Why dynamic version ranges in Maven are not as useful as originally intended?

Question

I've always been using explicit versions for Java dependencies in Maven/POM.

Then for a short time I switched to Python where I've learned that dependency version ranges (e.g. >=2.3.0) are quite popular and seems like limiting problems of dependency conflicts: chances are higher that two ranges overlap than that two exact versions are equal. I wondered why such a solution does not exist in Maven/POM world?

Then I got notifications about vulnerability in one my GitHub project dependencies and a suggestion to upgrade it to:

<dependency>
  <groupId>com.fasterxml.jackson.core</groupId>
  <artifactId>jackson-databind</artifactId>
  <version>[2.9.9,)</version>
</dependency>

Great, I thought, so there are dependency version ranges in Maven!
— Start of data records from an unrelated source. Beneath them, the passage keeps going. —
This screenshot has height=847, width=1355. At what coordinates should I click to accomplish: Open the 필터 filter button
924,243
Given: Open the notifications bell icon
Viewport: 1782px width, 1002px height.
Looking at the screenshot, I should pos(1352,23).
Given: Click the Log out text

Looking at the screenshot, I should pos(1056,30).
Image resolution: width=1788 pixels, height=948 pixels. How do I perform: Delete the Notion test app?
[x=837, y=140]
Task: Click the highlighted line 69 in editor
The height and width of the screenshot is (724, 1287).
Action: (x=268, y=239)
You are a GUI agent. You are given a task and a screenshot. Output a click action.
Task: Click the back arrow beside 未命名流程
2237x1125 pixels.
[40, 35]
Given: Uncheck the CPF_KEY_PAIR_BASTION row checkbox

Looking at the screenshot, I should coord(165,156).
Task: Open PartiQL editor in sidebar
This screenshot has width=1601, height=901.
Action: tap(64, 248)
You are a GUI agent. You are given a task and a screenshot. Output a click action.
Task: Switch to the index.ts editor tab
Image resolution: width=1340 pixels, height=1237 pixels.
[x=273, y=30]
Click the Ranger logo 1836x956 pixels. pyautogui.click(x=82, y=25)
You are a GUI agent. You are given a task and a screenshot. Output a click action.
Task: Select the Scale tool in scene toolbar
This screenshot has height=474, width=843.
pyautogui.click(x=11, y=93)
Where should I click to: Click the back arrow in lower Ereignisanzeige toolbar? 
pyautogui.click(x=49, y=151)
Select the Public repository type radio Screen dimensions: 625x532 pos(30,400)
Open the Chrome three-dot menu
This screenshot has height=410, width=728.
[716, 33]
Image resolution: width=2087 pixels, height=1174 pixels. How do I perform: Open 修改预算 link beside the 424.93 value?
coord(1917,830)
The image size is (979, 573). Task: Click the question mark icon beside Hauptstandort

I won't need to update my dependencies that often. But then, I read that they are de facto depracated, because:

• they are not as useful as originally intended, and also that they are unlikely to get improvements without a significant re-think.

• and that

  Resolution of dependency ranges should not resolve to a snapshot (development version) unless it is included as an explicit boundary

  but there seems to be the bug there (raised in 2007 and reopened in 2018).

Why they are not as useful as originally intended?

Are there alternative frameworks for Java, other than Maven, that handle dependency version ranges?

Answer 1

Other option is Gradle. From its docs "If the dependency is declared as a dynamic version (like 1.+, [1.0,), [1.0, 2.0)), Gradle will resolve this to the highest available concrete version (like 1.2) in the repository"